## What to work on
Restate word for word the lines of the entries below, starting with the line that holds "Select the Extract from File node" and ending with the line that holds "Open the End-User", and no others.

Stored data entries
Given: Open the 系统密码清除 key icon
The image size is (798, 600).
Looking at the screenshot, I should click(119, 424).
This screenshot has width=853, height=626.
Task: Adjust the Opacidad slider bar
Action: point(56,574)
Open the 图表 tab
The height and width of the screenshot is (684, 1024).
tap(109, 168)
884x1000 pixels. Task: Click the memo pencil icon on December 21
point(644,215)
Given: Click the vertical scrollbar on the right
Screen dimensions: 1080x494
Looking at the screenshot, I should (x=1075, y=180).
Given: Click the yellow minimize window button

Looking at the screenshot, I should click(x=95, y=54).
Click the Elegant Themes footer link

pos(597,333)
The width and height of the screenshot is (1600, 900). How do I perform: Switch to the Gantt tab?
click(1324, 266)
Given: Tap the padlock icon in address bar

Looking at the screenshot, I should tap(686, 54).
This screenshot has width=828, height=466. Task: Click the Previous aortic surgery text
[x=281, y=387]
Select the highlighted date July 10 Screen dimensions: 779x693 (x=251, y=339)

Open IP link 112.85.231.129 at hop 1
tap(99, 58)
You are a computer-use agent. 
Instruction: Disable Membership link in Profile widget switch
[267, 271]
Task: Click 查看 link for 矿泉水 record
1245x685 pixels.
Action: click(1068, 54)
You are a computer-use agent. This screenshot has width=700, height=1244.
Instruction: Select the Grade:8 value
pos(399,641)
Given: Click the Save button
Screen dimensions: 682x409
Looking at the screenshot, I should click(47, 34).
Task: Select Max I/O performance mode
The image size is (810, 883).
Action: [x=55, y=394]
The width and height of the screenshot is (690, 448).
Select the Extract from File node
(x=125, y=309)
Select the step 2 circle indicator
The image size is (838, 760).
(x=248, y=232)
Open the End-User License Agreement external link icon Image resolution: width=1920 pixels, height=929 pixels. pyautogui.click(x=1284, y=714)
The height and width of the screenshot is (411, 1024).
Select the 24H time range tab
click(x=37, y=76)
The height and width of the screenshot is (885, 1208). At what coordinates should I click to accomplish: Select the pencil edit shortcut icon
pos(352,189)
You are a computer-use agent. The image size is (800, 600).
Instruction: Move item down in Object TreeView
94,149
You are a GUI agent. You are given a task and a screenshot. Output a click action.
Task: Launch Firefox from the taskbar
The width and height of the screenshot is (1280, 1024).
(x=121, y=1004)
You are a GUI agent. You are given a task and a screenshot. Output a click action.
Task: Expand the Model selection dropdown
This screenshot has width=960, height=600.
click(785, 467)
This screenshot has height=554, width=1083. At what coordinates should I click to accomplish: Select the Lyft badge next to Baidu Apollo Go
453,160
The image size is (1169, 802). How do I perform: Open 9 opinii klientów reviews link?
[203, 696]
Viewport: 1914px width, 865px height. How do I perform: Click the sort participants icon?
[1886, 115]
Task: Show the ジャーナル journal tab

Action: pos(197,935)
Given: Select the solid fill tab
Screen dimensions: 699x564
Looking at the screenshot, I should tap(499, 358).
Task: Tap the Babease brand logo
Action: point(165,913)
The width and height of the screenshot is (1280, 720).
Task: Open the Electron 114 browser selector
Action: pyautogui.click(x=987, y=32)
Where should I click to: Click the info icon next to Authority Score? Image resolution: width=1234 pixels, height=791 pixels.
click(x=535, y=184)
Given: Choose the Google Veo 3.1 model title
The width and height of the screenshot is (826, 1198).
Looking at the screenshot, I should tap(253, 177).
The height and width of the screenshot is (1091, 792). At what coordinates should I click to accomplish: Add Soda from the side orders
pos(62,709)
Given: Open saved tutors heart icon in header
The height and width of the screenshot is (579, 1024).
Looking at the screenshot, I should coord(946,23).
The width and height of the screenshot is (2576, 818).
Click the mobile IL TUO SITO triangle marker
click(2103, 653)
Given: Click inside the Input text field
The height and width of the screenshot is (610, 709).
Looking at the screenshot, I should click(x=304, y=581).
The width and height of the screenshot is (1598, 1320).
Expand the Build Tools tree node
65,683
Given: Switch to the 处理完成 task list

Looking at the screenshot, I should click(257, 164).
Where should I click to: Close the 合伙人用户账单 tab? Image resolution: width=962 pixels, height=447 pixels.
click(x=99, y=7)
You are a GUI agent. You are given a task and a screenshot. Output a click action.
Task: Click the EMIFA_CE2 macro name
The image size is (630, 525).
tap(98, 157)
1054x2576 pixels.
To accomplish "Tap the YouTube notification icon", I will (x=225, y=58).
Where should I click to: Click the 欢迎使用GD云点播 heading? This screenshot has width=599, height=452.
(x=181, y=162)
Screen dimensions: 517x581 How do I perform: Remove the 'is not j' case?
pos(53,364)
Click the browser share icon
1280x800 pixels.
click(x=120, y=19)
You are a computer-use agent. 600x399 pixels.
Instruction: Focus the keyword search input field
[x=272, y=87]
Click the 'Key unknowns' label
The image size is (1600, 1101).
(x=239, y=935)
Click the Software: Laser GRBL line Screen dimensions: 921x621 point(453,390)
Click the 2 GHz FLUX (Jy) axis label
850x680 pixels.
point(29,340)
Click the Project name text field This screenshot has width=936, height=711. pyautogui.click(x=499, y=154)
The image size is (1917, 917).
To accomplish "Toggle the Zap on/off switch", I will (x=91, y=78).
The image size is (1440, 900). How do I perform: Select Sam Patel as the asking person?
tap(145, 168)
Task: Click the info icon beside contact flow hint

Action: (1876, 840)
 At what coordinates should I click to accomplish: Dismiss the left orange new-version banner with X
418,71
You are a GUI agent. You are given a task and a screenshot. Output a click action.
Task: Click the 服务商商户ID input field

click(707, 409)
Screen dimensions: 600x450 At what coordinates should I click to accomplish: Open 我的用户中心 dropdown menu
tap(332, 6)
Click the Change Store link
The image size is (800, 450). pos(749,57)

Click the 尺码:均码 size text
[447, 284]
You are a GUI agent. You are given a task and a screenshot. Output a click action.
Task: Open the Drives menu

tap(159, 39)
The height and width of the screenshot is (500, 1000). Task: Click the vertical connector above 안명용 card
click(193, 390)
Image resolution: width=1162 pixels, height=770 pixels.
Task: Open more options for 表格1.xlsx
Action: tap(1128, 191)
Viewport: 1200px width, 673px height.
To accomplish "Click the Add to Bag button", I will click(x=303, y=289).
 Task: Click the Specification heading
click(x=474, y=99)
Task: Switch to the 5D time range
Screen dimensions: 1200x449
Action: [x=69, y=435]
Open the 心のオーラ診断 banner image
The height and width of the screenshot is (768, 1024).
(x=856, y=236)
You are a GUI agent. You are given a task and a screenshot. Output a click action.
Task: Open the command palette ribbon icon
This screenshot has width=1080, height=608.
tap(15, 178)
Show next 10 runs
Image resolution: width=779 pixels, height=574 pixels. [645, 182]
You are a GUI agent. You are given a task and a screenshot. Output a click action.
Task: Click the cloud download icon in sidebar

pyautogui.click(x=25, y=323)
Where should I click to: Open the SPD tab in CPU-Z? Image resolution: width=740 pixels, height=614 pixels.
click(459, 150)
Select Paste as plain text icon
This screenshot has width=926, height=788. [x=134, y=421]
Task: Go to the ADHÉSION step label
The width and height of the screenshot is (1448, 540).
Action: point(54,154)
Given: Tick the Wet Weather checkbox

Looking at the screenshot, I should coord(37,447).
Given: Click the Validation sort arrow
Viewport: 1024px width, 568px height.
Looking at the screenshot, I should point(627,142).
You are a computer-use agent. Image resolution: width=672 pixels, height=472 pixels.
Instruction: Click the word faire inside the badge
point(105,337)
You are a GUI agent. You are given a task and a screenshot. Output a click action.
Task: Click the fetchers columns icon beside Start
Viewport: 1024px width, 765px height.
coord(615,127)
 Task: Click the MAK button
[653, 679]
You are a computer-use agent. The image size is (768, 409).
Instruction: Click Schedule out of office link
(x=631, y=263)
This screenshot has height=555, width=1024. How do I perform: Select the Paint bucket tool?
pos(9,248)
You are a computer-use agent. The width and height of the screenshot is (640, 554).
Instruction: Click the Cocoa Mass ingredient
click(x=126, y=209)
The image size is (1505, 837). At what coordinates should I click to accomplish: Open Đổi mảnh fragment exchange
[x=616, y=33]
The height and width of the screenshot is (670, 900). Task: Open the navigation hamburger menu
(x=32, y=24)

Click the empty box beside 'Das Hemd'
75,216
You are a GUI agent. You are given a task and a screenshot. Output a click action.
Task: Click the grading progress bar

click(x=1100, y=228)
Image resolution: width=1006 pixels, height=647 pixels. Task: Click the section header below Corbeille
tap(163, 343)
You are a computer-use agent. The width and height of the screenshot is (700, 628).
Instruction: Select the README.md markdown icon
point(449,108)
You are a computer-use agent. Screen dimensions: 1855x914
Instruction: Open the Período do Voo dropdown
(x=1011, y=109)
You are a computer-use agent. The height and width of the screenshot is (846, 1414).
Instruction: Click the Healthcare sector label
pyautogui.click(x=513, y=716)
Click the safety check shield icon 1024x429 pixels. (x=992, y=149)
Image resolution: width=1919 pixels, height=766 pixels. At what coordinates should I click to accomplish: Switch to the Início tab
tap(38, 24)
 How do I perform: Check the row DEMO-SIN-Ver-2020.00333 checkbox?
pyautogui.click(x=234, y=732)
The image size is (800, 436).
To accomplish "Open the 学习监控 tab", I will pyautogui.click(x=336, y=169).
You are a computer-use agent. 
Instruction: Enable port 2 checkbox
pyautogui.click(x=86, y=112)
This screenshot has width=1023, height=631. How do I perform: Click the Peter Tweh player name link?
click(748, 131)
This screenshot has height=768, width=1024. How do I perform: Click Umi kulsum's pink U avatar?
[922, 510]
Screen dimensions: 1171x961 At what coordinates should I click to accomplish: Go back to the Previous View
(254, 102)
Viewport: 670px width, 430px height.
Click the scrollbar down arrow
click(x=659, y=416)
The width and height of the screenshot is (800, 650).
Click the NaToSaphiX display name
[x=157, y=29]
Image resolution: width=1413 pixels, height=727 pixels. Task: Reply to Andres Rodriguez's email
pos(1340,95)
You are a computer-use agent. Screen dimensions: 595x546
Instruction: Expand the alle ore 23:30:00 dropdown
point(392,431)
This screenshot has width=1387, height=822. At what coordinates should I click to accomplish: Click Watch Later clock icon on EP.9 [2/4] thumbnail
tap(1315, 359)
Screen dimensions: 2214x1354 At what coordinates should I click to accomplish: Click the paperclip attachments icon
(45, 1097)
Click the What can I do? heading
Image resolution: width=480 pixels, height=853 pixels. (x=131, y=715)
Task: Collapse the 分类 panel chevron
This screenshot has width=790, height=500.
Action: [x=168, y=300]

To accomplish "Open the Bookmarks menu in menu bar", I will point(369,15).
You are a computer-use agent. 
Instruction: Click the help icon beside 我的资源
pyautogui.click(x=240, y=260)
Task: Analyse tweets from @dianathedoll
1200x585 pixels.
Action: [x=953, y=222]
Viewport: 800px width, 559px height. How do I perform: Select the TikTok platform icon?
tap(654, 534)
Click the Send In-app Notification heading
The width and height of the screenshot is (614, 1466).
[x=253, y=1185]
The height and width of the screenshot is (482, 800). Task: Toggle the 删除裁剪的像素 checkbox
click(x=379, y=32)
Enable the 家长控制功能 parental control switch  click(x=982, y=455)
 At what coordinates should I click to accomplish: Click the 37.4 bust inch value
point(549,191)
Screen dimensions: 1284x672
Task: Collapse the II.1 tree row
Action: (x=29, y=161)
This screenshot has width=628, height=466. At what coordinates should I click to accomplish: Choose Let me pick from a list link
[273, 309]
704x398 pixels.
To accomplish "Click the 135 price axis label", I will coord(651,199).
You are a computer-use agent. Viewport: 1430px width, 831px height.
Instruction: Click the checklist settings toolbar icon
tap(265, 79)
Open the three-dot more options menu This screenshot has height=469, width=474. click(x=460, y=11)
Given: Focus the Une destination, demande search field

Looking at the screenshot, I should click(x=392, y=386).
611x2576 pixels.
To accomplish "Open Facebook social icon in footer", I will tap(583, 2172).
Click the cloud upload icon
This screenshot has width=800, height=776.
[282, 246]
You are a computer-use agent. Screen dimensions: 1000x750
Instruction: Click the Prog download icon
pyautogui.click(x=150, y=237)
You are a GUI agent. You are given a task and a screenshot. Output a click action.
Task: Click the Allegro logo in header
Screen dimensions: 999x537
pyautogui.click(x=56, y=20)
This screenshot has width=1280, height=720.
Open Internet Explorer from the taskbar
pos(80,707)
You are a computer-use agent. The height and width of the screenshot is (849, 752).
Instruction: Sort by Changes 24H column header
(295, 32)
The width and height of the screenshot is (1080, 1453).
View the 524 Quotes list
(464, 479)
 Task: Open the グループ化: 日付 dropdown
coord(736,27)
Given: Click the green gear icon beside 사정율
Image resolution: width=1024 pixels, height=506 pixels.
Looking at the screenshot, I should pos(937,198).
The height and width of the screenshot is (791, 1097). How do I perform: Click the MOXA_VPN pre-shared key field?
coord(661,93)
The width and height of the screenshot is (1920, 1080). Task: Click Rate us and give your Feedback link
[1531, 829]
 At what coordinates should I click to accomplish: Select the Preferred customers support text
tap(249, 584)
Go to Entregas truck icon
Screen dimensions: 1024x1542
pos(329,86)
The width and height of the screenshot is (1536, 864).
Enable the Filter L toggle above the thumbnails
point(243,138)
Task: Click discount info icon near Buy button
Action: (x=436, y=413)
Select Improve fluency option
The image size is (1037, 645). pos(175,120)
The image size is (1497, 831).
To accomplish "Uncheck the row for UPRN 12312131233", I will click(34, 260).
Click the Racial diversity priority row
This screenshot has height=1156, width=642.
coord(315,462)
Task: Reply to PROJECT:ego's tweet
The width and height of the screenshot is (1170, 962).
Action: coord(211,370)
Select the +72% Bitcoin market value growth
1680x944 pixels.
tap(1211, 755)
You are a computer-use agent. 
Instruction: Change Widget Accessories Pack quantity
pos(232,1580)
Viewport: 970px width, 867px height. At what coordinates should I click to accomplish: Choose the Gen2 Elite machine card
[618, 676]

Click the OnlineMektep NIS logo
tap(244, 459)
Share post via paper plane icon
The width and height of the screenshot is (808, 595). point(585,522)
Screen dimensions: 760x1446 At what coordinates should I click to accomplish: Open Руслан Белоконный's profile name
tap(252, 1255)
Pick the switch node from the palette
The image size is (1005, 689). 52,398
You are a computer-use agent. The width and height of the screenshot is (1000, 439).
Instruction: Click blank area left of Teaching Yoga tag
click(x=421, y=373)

## Result for this task
Select the Extract from File node
(x=125, y=309)
Select the step 2 circle indicator
The image size is (838, 760).
(x=248, y=232)
Open the End-User License Agreement external link icon Image resolution: width=1920 pixels, height=929 pixels. pyautogui.click(x=1284, y=714)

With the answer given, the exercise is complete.